The base of the Paine Massif
The base of the Paine Massif

This is your penultimate day on one of the most famous nature treks in the world. As such, we've saved the best view for last. Today you'll be trekking up to the base of the famous Paine Massif. In the morning you'll hike to the Hotel Las Torres, at which point you'll gradually ascend through the Ascencio Valley, located on the massif's eastern face.

It's a rigorous hike but an incredible one. Along the way, you'll pass below jagged mountain ridges, through beech forests, and over small rivers. Just before the base of the massif lies the greatest obstacle of the trek: a steep moraine that requires deftly maneuvering around masses of boulders. At this point, you'll look up and the site of three gigantic granite monoliths, the result of millennia of glacial ice erosion, will tell you that you've arrived at the base of the Paine Massif. 

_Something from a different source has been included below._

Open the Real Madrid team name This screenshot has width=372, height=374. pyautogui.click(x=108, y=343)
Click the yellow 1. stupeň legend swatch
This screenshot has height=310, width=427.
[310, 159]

After the tough uphill climb, you've earned a break. So now you'll kick back on the shore of the turquoise lagoon at the foot of the massif and enjoy a picnic lunch. Savor the memory and take plenty of photos, because there aren't views quite like this anywhere in the world.

After eating, you'll backtrack along the same trail through the Ascencio Valley and return to camp for a hearty dinner.

Day 11: W Trek - Day 5/5

Laguna Azul, Torres del Paine
Laguna Azul, Torres del Paine

In contrast with yesterday's ascent to the Paine Massif, the fifth day of the W Circuit involves a much less arduous hike. After breakfast, you'll transfer by vehicle to Laguna Azul, which is notable for the views of the Paine Massif looming over it. En route you'll pass by Cañadón Macho, an area of golden hills home to wild guanacos and ñandúes (a type of Rhea). 

At Laguna Azul, you'll hike to a lookout point where you'll be treated to a gorgeous view of both the lagoon and the granite towers of the massif. After lunch, you'll drive to the northern shore of Lago Sarmiento where the Fauna Trail begins. As we hike northbound, you'll see an impressive range of Patagonian fauna on the vast plains, including guanacos, ñandús (a type of Rhea) and maybe even a puma. After approximately five km (three miles) of relaxed walking, you'll reach the Laguna Amarga ranger station. A driver will meet you here and transfer your group back to camp where you'll enjoy a celebratory dinner.

Day 12: Puerto Natales to Punta Arenas & Departure

Goodbye, Patagonia!
Goodbye, Patagonia!

It's time to say goodbye to Torres del Paine and Chile. In the morning, you’ll transfer from Puerto Natales to the Punta Arenas airport. There you'll take a domestic flight to Santiago and catch your connecting flight back home. ¡Buen viaje!